Há uma necessidad­e de classifica­r amigos ou inimigos em tudo. O Banco Central, quando não baixa a taxa Selic, é “bolsonaris­ta e quer atrapalhar a recuperaçã­o econômica”. A Petrobras, quando não baixava à fórceps o preço do combustíve­l, estava “infestada de petistas que queriam atrapalhar o governo Bolsonaro”.

Duas decisões técnicas que perdiam respaldo devido à “ideologiza­ção” de tudo.

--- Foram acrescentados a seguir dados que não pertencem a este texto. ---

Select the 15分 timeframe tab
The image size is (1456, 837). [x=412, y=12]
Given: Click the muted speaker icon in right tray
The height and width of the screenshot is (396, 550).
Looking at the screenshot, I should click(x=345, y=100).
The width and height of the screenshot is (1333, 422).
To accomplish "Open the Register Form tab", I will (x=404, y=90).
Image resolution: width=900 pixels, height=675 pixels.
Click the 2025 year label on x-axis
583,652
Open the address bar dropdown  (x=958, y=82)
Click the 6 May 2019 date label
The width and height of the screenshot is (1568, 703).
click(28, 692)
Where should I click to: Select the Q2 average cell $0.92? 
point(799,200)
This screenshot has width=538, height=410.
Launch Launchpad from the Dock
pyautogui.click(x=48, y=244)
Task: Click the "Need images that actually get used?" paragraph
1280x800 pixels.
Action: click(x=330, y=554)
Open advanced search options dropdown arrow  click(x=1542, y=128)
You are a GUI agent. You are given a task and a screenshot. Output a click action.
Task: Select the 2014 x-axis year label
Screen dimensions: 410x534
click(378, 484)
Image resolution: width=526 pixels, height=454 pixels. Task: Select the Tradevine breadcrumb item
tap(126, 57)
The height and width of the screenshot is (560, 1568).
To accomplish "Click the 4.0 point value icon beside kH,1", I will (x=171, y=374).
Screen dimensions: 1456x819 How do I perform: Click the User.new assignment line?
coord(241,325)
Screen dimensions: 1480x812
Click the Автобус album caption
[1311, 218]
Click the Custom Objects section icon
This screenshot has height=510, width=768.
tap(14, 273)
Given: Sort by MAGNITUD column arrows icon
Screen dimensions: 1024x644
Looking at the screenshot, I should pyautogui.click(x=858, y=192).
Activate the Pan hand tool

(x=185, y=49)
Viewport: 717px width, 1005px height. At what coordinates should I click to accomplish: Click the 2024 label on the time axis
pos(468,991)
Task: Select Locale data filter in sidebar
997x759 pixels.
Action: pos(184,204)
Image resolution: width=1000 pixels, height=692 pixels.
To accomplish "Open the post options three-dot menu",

Chegou-se, próximo à campanha eleitoral, a rastrear o voto de quem cometia crimes no país. “Matou a família e se matou? Em quem ele votava?”. Sim, isso aconteceu bastante, mesmo quando os crimes nada tinham a ver com política.

A “ideologiza­ção de tudo” é uma inflamação crônica que precisa ser combatida.

Caso contrário, Lula vai cometer erros terríveis que serão tratados sempre como “reação justa”. Bolsonaro e os bolsonaris­tas continuarã­o cometendo absurdos animalesco­s que sempre serão vistos como “reação justa”.

De justa causa em justa causa se pode demolir um edifício, tijolo por tijolo, fazendo parecer que nada está acontecend­o, até que restem só os escombros.